Cotton rebound continues
Returning to US export data, and New York cotton futures got a boost from the sale
of 233,000 running bales of the fibre last week, including some, 30,000 running
bales, to the key market of China.
Coming in a period when prices were already relatively high,
well above 80 cents a pound, the data tempted investors to try buyers out with
higher prices.
New York's May contract rose 1.1% to 85.29 cents a pound,
its best close in nine months.
Tax talk
New York raw sugar set a two-year low only to recover later
on amid ideas that Brazil is to ditch a tax which would improve the appeal to
mills of converting cane into ethanol rather than the sweetener.

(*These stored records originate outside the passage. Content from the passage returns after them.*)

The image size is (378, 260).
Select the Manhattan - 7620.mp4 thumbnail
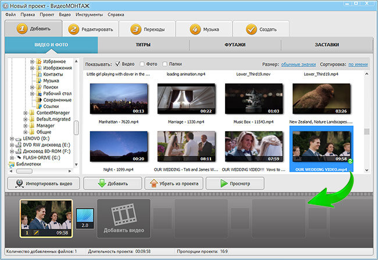119,99
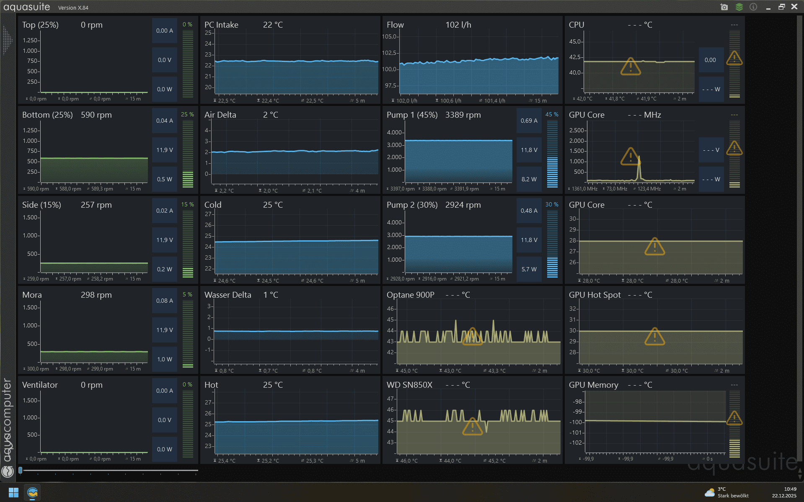Open Windows Start menu
Image resolution: width=804 pixels, height=502 pixels.
point(13,493)
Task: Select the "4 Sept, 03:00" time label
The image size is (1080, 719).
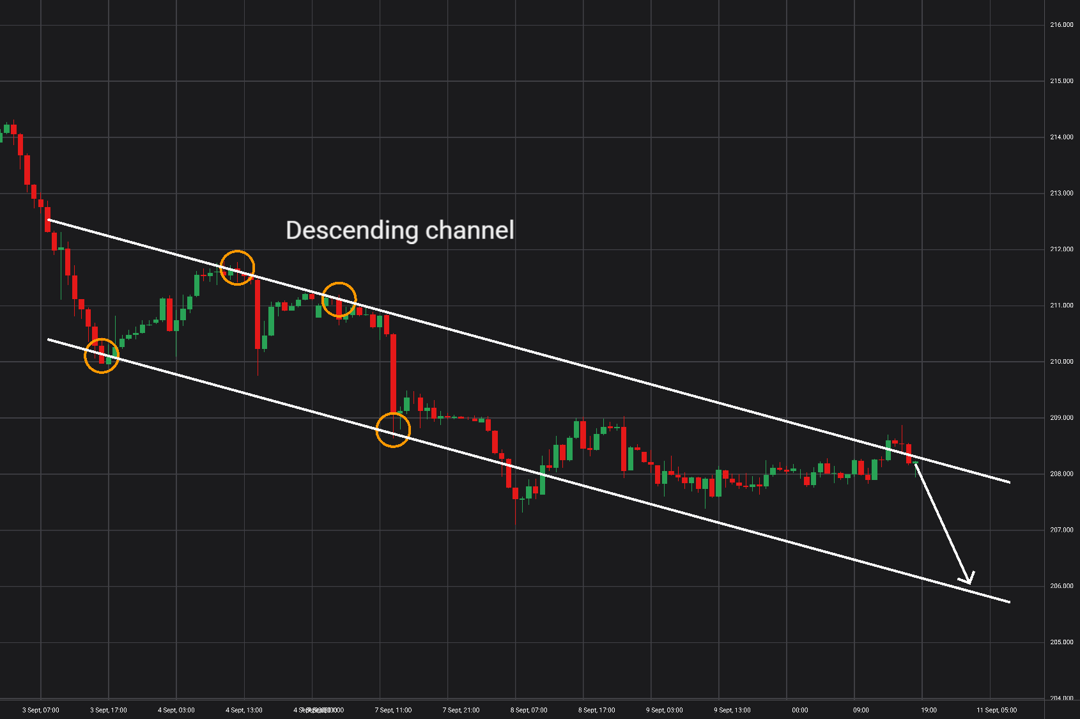Action: pos(176,710)
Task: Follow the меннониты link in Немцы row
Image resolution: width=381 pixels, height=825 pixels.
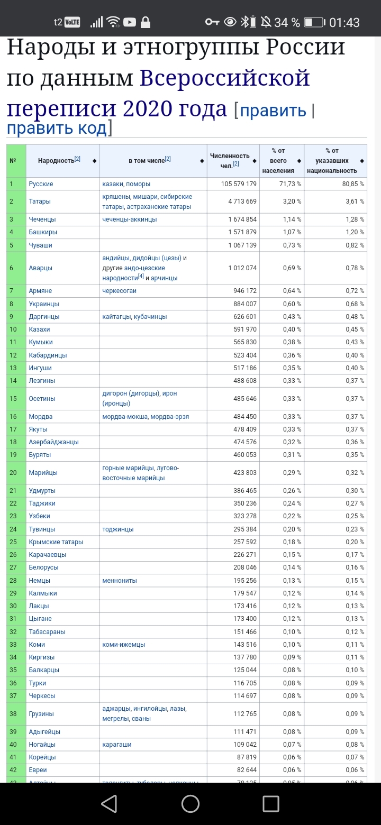Action: [120, 580]
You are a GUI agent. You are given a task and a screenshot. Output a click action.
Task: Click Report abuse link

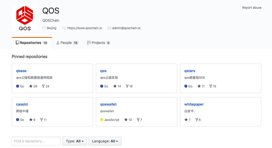tap(252, 8)
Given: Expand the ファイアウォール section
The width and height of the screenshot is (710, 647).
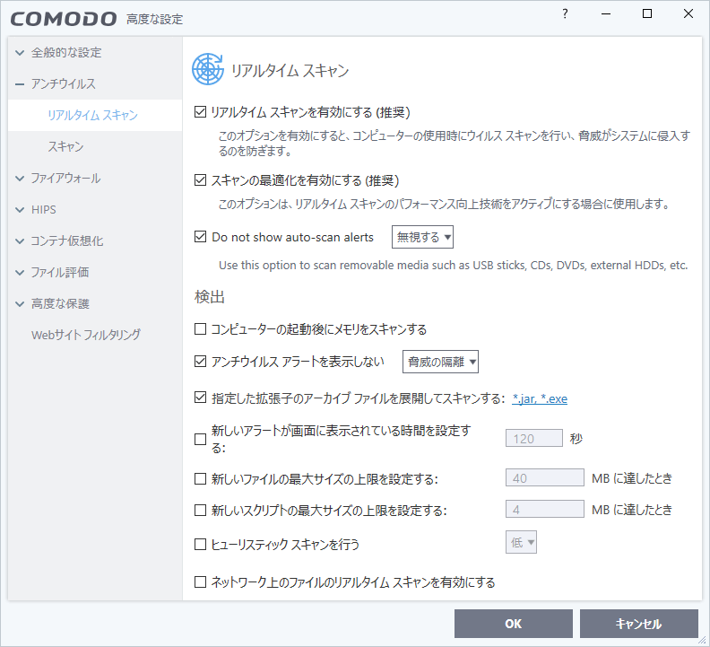Looking at the screenshot, I should (x=65, y=178).
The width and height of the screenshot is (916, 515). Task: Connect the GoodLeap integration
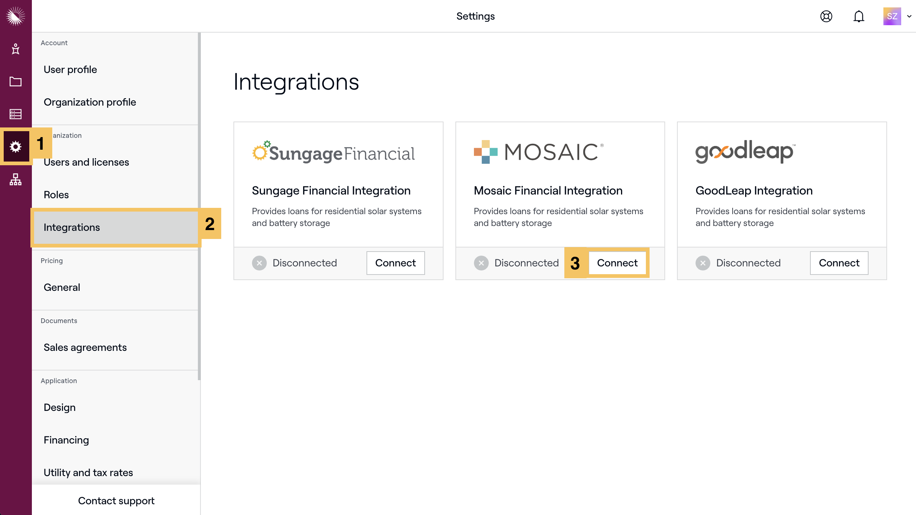pyautogui.click(x=839, y=263)
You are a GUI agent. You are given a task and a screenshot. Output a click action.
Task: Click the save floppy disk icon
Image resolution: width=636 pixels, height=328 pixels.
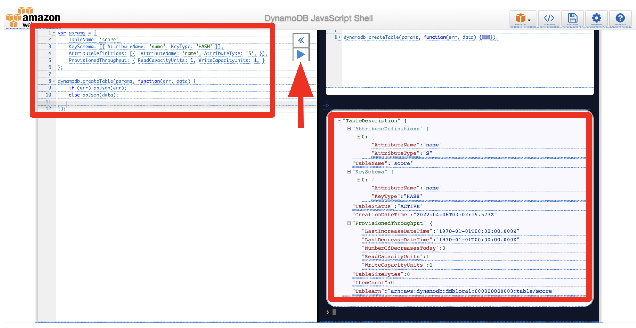coord(572,18)
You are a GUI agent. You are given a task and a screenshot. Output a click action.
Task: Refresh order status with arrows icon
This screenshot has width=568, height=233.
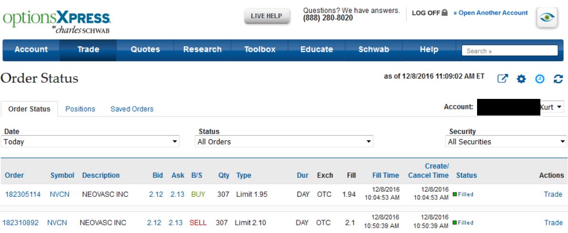coord(558,79)
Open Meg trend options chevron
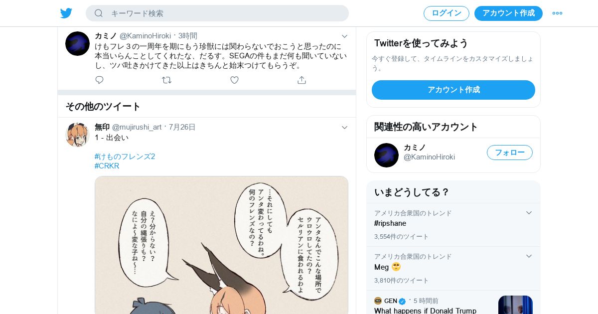The height and width of the screenshot is (314, 598). [529, 256]
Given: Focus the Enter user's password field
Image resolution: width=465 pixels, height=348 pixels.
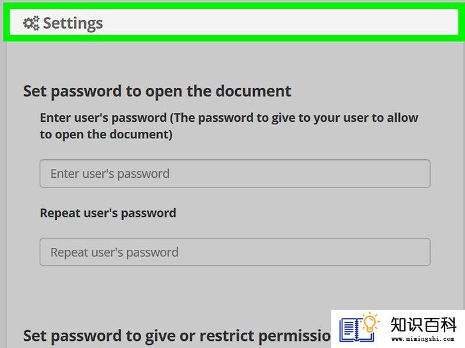Looking at the screenshot, I should tap(235, 174).
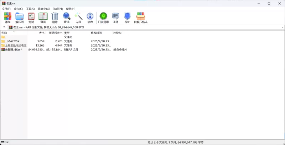Image resolution: width=285 pixels, height=145 pixels.
Task: Open the 选项(N) menu
Action: [x=58, y=9]
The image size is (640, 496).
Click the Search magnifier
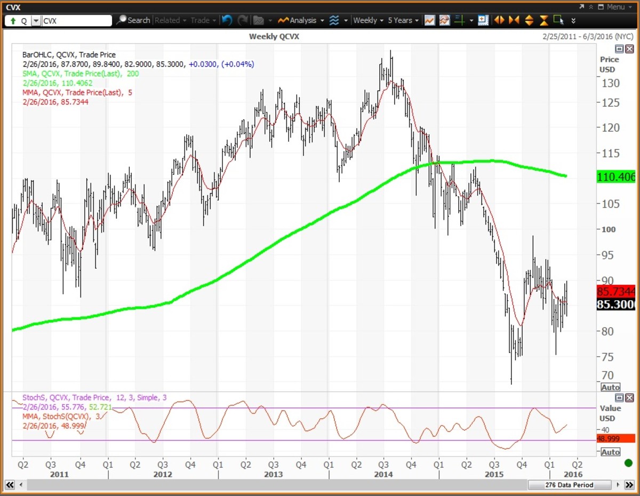(123, 20)
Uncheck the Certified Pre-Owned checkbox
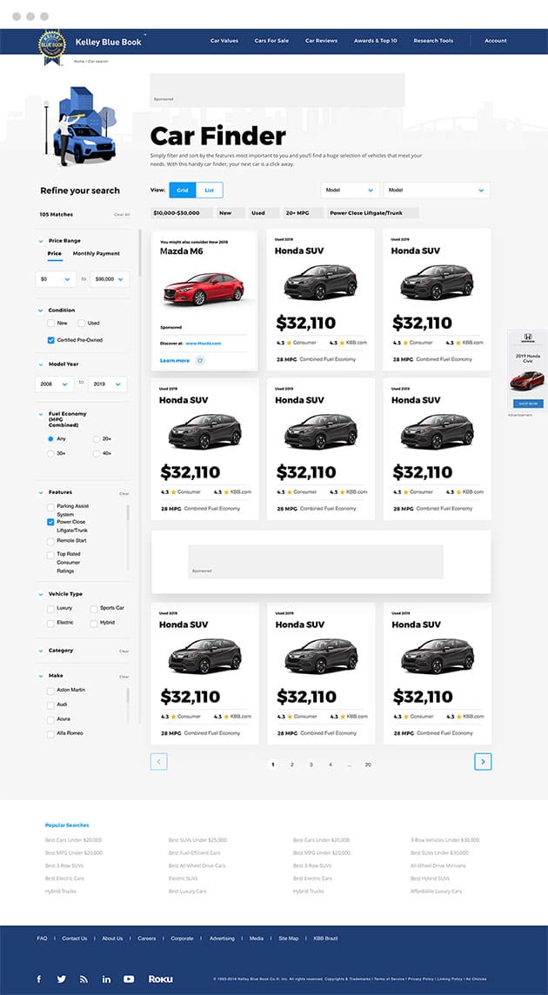The image size is (548, 995). point(50,340)

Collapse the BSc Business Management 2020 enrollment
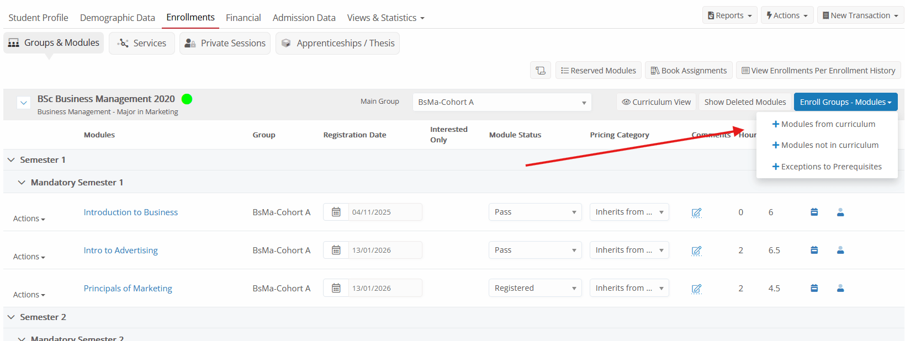point(23,103)
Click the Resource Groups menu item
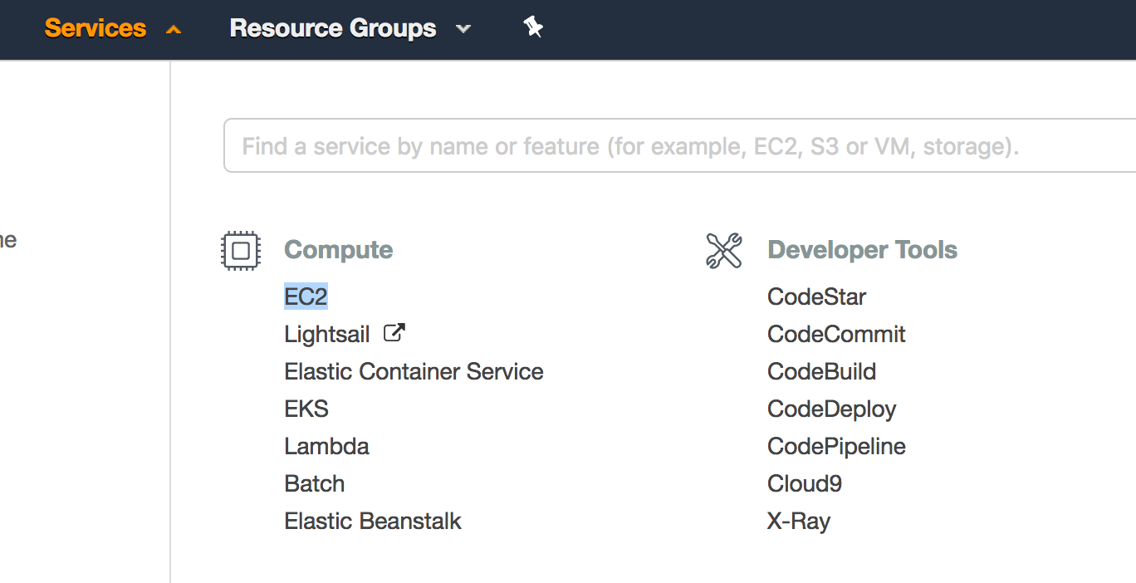Image resolution: width=1136 pixels, height=583 pixels. [x=332, y=27]
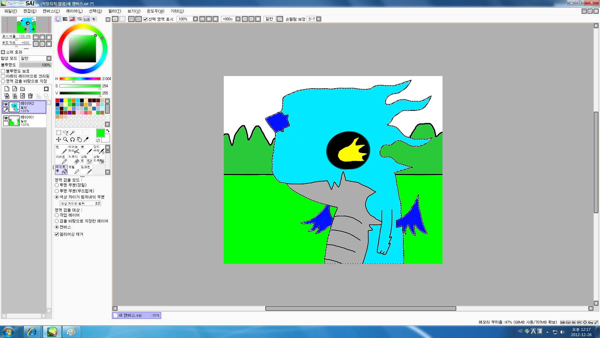Enable 불투명도 보호 opacity protection checkbox

click(x=3, y=71)
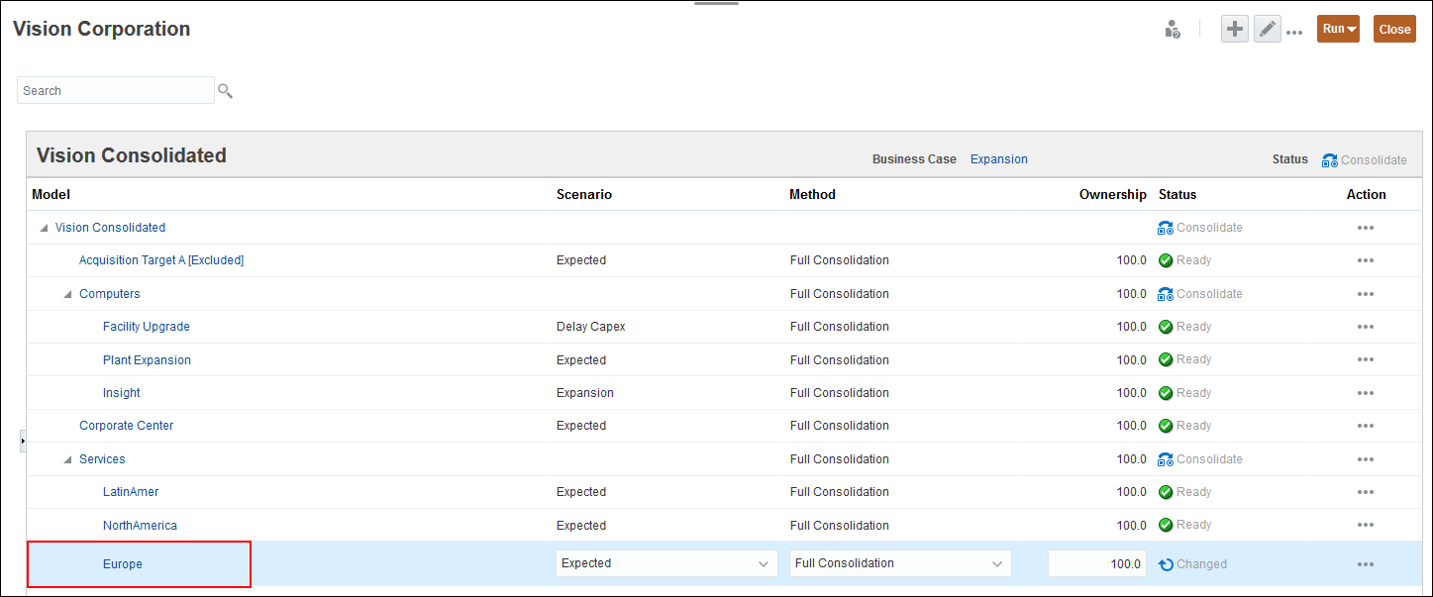Collapse the Vision Consolidated root node
Image resolution: width=1433 pixels, height=597 pixels.
click(44, 228)
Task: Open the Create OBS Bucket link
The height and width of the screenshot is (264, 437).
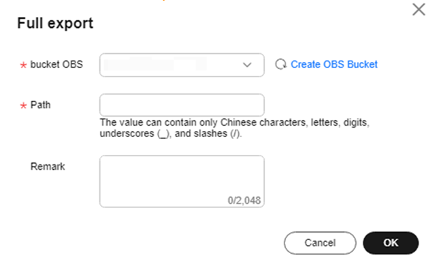Action: coord(334,64)
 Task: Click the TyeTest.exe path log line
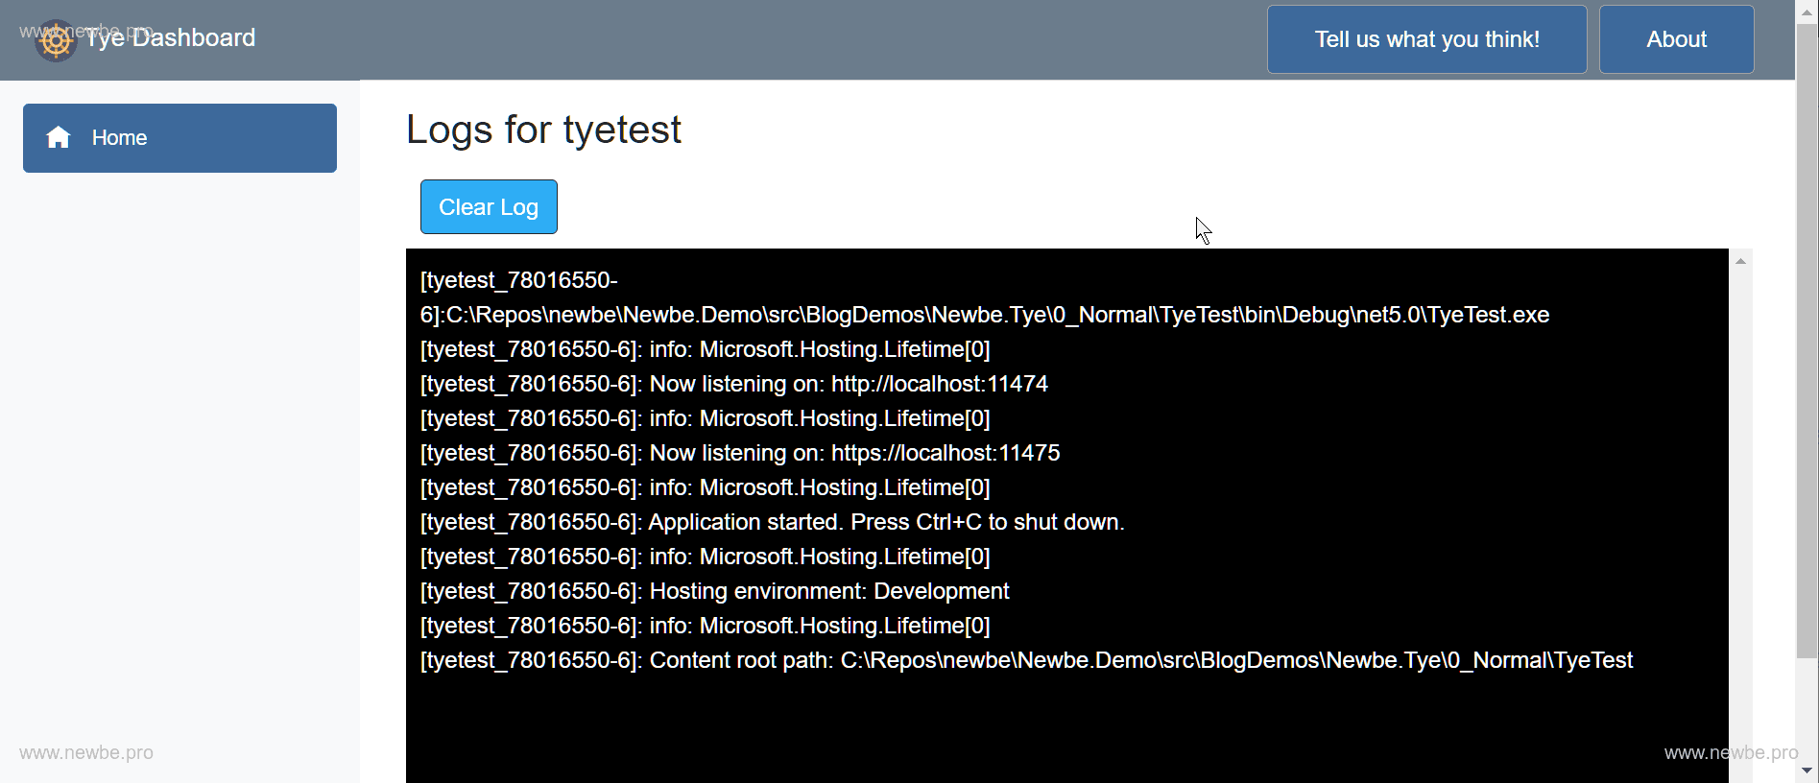click(984, 315)
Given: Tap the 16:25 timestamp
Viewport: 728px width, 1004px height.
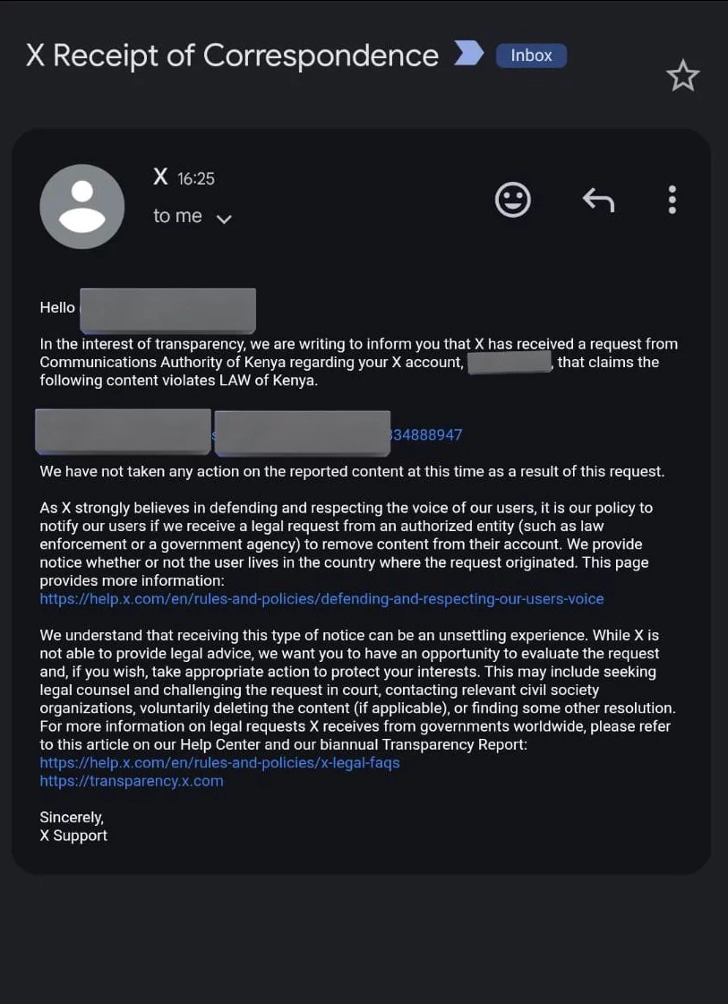Looking at the screenshot, I should coord(196,179).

"Eyes are on Brazil's ethanol policy and specifically on
when it will abolish the so-called PIS/Confins tax," Nick Penney at Sucden Financial
said.
"This would make ethanol more attractive to produce and
could reduce the overhang in sugar production."
The March contract rose 3.0% to close at 18.38 cents a
pound, having earlier fallen to 17.61 cents a pound, the lowest price for a
front contract since August 2010.
The better-traded May lot added 1.7% to 18.39 cents a pound.